** begin Material for this exercise **
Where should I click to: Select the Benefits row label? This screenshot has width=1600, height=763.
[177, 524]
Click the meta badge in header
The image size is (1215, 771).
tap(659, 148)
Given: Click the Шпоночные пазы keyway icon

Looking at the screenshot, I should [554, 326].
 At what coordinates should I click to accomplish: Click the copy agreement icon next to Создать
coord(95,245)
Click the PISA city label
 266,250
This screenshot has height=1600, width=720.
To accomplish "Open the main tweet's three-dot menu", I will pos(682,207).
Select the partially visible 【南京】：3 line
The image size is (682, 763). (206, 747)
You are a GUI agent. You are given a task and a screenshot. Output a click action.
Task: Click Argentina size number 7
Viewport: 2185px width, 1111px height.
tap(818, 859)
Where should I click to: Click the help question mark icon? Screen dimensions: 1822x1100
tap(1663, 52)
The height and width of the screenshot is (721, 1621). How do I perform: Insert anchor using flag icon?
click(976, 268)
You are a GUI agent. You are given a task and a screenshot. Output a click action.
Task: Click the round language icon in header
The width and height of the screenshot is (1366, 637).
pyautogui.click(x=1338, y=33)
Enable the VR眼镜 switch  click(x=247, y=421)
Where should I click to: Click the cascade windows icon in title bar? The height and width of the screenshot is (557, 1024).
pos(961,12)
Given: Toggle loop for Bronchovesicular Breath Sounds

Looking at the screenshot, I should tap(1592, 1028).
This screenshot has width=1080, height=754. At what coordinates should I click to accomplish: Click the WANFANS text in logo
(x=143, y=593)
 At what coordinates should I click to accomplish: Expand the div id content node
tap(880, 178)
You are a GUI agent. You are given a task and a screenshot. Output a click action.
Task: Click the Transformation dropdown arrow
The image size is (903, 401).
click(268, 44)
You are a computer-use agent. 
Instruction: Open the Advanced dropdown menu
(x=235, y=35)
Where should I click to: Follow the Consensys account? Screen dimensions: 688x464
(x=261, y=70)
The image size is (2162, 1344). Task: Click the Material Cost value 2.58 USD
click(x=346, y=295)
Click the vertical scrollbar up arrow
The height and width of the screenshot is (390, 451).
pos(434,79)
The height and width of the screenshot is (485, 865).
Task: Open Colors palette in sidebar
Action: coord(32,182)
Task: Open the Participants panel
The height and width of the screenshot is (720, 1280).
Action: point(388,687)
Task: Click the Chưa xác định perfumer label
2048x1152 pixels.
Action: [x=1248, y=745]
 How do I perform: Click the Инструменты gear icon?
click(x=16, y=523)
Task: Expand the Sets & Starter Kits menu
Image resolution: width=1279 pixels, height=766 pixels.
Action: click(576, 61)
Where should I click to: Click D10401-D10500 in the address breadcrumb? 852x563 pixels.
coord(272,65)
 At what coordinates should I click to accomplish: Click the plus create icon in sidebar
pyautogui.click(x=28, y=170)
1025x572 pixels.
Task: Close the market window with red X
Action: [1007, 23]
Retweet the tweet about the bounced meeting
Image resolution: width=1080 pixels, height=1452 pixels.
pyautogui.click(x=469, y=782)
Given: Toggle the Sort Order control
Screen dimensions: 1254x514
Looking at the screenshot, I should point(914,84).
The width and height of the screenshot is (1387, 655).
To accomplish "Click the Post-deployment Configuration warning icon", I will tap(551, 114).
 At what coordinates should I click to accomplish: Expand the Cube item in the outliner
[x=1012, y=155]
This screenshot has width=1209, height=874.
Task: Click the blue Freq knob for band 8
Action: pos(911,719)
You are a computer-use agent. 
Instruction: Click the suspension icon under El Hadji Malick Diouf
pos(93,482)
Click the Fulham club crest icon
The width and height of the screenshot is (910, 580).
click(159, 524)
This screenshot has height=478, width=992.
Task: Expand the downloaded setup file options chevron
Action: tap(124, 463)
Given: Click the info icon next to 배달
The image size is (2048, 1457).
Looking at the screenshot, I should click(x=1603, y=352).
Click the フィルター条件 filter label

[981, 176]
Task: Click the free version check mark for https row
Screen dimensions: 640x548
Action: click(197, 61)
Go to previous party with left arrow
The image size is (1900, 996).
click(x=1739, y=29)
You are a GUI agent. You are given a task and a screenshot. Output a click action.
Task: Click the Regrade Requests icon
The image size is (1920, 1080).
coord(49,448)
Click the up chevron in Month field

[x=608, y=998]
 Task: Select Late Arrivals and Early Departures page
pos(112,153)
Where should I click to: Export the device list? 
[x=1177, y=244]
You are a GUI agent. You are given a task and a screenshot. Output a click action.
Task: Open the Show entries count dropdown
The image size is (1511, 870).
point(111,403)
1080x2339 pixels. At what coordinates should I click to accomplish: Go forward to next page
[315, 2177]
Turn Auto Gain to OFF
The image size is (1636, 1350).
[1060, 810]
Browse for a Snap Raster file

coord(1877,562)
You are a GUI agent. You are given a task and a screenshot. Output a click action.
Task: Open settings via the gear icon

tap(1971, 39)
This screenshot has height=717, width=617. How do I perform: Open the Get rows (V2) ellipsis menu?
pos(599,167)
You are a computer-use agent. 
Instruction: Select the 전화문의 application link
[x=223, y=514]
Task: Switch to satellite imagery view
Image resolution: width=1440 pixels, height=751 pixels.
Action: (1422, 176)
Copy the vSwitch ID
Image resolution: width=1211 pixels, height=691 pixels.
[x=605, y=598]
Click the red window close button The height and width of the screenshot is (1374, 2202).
** end Material for this exercise **
Instruction: Return every line of the listing above that contains the word "Expand".

Solution to this problem:
 At what coordinates should I click to accomplish: Expand the div id content node
Task: Expand the Sets & Starter Kits menu
 At what coordinates should I click to accomplish: Expand the Cube item in the outliner
Task: Expand the downloaded setup file options chevron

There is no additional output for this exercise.